There are currently more than 200,000 individuals in the United States on a waiting list for an organ transplant, and nearly 100 are under 1 year of age. In the first study to look at the potential for organ donation from dying infants in a Neonatal Intensive Care Unit (NICU) setting, Harvard researchers from Brigham and Womens Hospital (BWH), Childrens Hospital Boston, and Beth Israel Deaconess Medical Center demonstrated that an estimated 8 percent of NICU mortalities would be eligible for organ donation after cardiac death.
A key motivation behind this study was our inability to act, under current guidelines, on the direct requests from parents faced with the loss of their newborn, who turned to us wanting their child to be an organ donor, said Richard Parad, a neonatologist in the Newborn Medicine Department at BWH and associate professor of pediatrics at Harvard Medical School (HMS). Parad explained that some parents want their child to be an organ donor to help create at least one positive outcome from their tragic loss.
Currently, infants and young children in need of an organ transplant may only receive an organ from an older child, or part of an organ from an adult. In addition to the challenge of making a larger organ fit in a smaller infant body, demand is currently in excess of supply for these adult organs.

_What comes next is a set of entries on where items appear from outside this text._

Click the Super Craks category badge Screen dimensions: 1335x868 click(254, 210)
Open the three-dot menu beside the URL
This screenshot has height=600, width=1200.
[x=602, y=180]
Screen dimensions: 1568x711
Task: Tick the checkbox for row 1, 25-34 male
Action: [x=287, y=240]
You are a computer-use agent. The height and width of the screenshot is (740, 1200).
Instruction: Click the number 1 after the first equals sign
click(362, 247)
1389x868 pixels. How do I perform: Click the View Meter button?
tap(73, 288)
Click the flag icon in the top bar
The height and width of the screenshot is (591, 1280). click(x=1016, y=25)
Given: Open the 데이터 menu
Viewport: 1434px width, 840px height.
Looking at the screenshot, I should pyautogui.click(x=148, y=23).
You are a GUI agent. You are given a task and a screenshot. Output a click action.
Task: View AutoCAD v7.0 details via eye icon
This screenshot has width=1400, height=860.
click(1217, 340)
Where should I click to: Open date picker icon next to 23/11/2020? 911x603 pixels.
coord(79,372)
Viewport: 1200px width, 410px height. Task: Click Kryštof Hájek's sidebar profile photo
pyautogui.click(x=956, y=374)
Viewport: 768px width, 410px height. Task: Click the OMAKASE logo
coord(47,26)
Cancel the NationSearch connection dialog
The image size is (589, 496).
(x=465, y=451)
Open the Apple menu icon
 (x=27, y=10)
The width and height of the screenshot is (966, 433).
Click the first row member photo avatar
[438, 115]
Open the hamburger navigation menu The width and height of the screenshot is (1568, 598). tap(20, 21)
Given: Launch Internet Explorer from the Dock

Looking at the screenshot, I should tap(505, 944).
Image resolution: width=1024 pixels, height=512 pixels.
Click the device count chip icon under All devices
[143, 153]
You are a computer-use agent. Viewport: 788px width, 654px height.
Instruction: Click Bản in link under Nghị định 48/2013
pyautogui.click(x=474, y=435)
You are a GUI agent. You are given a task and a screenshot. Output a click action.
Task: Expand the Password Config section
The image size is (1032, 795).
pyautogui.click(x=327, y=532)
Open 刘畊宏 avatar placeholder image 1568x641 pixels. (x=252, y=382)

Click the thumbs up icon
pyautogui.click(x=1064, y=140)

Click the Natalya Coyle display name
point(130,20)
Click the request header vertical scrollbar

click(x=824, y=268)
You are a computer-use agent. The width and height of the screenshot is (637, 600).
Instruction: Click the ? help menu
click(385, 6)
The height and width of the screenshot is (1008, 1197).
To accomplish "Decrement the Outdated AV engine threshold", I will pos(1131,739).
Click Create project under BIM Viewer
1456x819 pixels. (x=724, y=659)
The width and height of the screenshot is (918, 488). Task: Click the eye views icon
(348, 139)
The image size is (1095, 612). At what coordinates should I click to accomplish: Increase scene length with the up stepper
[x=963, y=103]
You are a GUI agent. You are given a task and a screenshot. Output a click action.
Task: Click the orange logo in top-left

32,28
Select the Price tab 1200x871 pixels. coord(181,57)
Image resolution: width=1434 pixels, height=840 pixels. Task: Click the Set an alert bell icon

The researchers conducted a retrospective study, looking at all infant deaths at three academic medical center Neonatal Intensive Care Units between 2005 and 2007. They determined eligible donors based on criteria developed with transplantation surgeons and the New England Organ Bank. Out of 192 deaths, based on time of death after being taken off life support, they estimated that 14 livers, 18 kidneys, and 10 hearts might have been made available for transplantation.
As the first study to address this sensitive subject, our main objective was to provide data regarding the availability of infant donors. Further investigation into this potential falls to those in the fields of transplant medicine and ethics. We feel we owe it to the families who request organ donation to be part of the conversation by investigating the size of the potential donor population, said study co-author Anne Hansen of Childrens Hospital Boston. Hansen is an assistant professor of pediatrics at HMS.
Study authors also include Michelle Labrecque of Childrens Hospital Boston and Munish Gupta of Beth Israel Deaconess Medical Center and HMS.